On the first line of the input is a single positive integer N, telling the number of test scenarios to follow. Each scenario begins with a line containing an integer M,0 < M < 500, being the number of booked taxi rides. The following M lines contain the rides. Each ride is described by a departure time on the format hh:mm (ranging from 00:00 to 23:59), two integers a bthat are the coordinates of the source address and two integers c dthat are the coordinates of the destination address.

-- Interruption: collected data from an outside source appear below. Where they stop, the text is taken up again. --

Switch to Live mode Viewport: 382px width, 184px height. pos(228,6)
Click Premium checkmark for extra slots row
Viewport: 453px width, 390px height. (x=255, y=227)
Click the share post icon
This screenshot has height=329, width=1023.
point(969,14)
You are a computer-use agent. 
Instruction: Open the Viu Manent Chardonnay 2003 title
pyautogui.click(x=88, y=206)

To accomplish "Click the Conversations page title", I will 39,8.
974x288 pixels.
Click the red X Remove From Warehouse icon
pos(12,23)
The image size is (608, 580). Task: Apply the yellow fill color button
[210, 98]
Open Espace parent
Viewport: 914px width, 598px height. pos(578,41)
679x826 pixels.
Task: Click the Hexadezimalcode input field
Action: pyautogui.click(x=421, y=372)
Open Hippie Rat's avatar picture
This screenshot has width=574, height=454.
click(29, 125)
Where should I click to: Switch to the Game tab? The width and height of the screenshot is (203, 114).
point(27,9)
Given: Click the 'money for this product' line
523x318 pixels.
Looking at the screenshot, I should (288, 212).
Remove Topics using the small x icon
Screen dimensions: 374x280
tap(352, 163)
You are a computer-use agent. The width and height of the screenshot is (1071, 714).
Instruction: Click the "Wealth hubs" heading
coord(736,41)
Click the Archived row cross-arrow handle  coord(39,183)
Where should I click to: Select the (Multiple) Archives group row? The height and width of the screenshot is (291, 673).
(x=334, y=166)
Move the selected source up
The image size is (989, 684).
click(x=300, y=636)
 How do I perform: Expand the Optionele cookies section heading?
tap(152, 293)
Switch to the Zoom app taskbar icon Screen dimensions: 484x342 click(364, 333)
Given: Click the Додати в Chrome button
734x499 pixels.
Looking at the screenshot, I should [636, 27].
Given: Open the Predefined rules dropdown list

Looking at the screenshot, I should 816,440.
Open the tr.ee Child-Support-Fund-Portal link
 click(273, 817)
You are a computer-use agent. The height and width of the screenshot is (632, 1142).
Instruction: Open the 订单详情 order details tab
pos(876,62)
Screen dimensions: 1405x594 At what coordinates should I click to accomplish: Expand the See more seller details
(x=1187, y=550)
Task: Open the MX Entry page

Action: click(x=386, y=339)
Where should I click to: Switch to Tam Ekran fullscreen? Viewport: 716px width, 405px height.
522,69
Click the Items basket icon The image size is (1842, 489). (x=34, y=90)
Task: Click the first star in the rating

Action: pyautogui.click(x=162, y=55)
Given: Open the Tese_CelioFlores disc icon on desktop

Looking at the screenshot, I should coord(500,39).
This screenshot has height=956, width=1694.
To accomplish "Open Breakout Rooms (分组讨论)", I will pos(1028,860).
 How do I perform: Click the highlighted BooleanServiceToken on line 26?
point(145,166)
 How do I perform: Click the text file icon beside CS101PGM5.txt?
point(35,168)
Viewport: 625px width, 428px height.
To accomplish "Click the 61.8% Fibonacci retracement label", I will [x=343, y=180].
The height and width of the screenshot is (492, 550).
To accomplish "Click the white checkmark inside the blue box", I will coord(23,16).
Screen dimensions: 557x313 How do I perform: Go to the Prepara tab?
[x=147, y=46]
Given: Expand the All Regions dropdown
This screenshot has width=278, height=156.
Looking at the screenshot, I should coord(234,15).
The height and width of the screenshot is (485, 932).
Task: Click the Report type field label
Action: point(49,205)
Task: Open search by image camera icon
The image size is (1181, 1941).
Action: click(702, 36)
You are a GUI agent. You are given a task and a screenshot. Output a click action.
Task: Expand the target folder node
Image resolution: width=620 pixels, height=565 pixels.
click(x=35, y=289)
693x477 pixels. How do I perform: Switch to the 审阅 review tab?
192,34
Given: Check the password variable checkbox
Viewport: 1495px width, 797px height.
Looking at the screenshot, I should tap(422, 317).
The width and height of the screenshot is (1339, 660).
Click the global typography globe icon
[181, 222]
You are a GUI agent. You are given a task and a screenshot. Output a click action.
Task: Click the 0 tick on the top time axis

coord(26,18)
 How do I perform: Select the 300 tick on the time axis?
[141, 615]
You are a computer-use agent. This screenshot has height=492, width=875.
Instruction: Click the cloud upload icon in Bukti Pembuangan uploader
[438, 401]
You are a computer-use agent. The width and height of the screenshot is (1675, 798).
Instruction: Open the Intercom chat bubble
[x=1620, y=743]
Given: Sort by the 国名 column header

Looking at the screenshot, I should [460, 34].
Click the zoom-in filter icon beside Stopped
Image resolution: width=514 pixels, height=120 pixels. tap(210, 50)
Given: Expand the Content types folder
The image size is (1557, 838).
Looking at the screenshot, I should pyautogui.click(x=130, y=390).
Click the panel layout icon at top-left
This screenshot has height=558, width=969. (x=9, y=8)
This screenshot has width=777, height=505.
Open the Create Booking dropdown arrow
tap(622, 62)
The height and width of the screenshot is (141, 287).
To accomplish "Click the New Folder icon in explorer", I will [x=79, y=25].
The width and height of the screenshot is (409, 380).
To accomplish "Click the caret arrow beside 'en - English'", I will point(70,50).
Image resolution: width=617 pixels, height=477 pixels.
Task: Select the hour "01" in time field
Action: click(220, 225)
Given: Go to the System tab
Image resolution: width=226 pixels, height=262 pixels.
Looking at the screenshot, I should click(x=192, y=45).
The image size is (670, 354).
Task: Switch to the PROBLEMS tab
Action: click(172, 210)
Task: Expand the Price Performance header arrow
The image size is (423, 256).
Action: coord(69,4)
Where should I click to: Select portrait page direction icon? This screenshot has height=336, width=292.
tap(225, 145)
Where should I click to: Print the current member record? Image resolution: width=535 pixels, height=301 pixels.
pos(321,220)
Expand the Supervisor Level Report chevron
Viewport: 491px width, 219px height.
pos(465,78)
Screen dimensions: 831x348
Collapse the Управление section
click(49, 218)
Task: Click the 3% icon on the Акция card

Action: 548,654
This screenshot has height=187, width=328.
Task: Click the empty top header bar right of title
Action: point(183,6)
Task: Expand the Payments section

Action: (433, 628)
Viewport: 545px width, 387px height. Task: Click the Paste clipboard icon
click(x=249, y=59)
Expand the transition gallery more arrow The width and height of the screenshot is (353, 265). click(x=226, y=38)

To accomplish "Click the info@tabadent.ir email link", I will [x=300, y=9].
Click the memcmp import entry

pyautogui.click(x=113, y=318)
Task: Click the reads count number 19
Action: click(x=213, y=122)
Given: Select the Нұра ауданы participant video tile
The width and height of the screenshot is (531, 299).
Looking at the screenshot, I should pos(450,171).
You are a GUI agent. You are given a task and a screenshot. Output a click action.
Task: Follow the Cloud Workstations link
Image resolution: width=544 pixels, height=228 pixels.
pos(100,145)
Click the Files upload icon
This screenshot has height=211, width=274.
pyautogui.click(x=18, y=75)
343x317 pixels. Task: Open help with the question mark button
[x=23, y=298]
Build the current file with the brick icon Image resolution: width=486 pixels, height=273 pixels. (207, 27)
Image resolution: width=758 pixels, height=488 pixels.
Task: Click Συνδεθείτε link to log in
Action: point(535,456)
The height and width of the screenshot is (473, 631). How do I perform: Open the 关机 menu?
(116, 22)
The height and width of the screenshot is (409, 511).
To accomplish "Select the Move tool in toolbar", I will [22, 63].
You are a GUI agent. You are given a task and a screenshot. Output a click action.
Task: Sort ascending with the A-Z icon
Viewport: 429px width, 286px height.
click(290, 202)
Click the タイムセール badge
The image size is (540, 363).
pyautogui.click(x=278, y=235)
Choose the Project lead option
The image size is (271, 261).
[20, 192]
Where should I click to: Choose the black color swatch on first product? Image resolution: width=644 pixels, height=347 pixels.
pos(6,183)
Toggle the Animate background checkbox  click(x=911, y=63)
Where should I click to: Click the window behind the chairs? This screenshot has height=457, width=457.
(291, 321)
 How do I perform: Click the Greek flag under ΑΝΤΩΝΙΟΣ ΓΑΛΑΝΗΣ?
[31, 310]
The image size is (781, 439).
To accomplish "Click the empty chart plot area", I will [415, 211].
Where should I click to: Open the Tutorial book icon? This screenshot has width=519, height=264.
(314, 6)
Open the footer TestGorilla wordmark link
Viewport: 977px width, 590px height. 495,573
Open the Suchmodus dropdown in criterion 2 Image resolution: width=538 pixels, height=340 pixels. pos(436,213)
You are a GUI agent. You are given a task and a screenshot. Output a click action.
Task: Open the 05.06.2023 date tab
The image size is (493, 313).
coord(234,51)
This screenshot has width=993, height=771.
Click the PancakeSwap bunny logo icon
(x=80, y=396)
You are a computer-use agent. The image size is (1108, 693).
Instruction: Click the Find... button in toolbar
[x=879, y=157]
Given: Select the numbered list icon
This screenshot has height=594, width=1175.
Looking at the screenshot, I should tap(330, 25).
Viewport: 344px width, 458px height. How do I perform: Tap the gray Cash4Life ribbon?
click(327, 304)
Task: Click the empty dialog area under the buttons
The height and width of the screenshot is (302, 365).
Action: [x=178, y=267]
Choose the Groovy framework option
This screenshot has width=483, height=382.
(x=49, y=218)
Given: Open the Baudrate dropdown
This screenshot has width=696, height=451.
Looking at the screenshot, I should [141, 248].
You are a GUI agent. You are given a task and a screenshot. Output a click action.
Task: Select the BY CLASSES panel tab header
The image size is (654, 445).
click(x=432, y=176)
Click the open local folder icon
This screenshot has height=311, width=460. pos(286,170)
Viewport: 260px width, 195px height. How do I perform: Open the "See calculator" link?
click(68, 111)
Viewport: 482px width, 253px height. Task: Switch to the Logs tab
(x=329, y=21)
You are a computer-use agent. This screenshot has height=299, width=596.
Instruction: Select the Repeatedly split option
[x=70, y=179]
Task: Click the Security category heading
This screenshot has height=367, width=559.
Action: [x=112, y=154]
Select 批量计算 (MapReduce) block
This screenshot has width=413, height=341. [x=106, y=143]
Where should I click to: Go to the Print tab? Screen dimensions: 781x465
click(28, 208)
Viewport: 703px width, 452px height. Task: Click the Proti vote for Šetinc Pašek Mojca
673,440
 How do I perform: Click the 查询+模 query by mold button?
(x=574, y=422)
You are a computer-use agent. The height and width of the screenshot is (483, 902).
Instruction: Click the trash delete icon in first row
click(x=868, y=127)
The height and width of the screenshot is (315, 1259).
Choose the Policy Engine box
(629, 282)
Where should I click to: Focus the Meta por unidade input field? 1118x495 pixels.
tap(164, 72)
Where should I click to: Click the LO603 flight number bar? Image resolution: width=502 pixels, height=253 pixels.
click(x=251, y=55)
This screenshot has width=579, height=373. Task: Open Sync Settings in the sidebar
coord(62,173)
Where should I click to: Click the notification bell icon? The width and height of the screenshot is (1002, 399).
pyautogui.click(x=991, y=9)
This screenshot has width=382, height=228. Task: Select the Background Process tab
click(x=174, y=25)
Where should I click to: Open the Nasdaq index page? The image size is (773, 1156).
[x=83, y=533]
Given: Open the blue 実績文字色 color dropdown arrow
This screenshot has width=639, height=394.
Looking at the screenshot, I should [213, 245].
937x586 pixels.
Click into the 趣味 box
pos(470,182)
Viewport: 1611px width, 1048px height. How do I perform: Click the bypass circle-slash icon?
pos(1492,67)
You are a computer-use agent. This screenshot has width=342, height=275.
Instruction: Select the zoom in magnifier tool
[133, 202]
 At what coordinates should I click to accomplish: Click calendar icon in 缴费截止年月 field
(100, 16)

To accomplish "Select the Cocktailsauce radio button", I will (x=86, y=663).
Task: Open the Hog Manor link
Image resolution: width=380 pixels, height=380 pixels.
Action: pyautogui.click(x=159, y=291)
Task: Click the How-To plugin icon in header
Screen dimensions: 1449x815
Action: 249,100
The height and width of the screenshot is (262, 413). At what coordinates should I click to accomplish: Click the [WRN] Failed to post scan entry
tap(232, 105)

All coordinates are at least 0 and strictly smaller than 200. The booked rides in each scenario are sorted in order of increasing departure time.

Output 

For each scenario, output one line containing the minimum number of cabs required to carry out all the booked taxi rides.

Sample Input 

2
2
08:00 10 11 9 16
08:07 9 16 10 11
2
08:00 10 11 9 16
08:06 9 16 10 11

Sample Output 

1
2

大白书上的练习题。DAG图上的最小路径覆盖。大体思路是如果第i辆出租车完全可以在运完这次客人后再运第j次客人，那么就连一条边，由此可知，图是有向图。然后求最小路径覆盖即可。

#include <iostream>
#include <stdio.h>
#include <string.h>
#include <stdlib.h>
#include <math.h>
#include <ctype.h>
#include <queue>
#include <map>
#include <algorithm>
using namespace std;
int n, link[600], vis[600], head[600], cnt;
struct node
{
    int u, v;
    int next;
} edge[300000];
struct N
{
    int x1, y1, x2, y2, x, y;
}zuo[600];
void add(int u, int v)
{
    edge[cnt].v=v;
    edge[cnt].next=head[u];
    head[u]=cnt++;
}
int dfs(int u)
{
    int i, v;
    for(i=head[u];i!=-1;i=edge[i].next)
    {
        v=edge[i].v;
        if(!vis[v])
        {
            vis[v]=1;
            if(link[v]==-1||dfs(link[v]))
            {
                link[v]=u;
                return 1;
            }
        }
    }
    return 0;
}
void hungary()
{
    int i, ans=0;
    memset(link,-1,sizeof(link));
    for(i=0;i<n;i++)
    {
        memset(vis,0,sizeof(vis));
        if(dfs(i))
            ans++;
    }
    printf("%d\n",n-ans);
}
int main()
{
    int t,i, j, m1, m2;
    scanf("%d",&t);
    while(t--)
    {
        cnt=0;
        memset(head,-1,sizeof(head));
        scanf("%d",&n);
        for(i=0;i<n;i++)
        {
            scanf("%d:%d%d%d%d%d",&zuo[i].x,&zuo[i].y,&zuo[i].x1,&zuo[i].y1,&zuo[i].x2,&zuo[i].y2);
            m1=zuo[i].x*60+zuo[i].y;
            for(j=0;j<i;j++)
            {
                m2=zuo[j].x*60+zuo[j].y;
                if(abs(zuo[j].x1-zuo[j].x2)+abs(zuo[j].y1-zuo[j].y2)+abs(zuo[i].x1-zuo[j].x2)+abs(zuo[i].y1-zuo[j].y2)<m1-m2)
                {
                    add(j,i);
                }
                else if(abs(zuo[i].x1-zuo[i].x2)+abs(zuo[i].y1-zuo[i].y2)+abs(zuo[j].x1-zuo[i].x2)+abs(zuo[j].y1-zuo[i].y2)<m2-m1)
                {
                    add(i,j);
                }
            }
        }
        hungary();
    }
    return 0;
}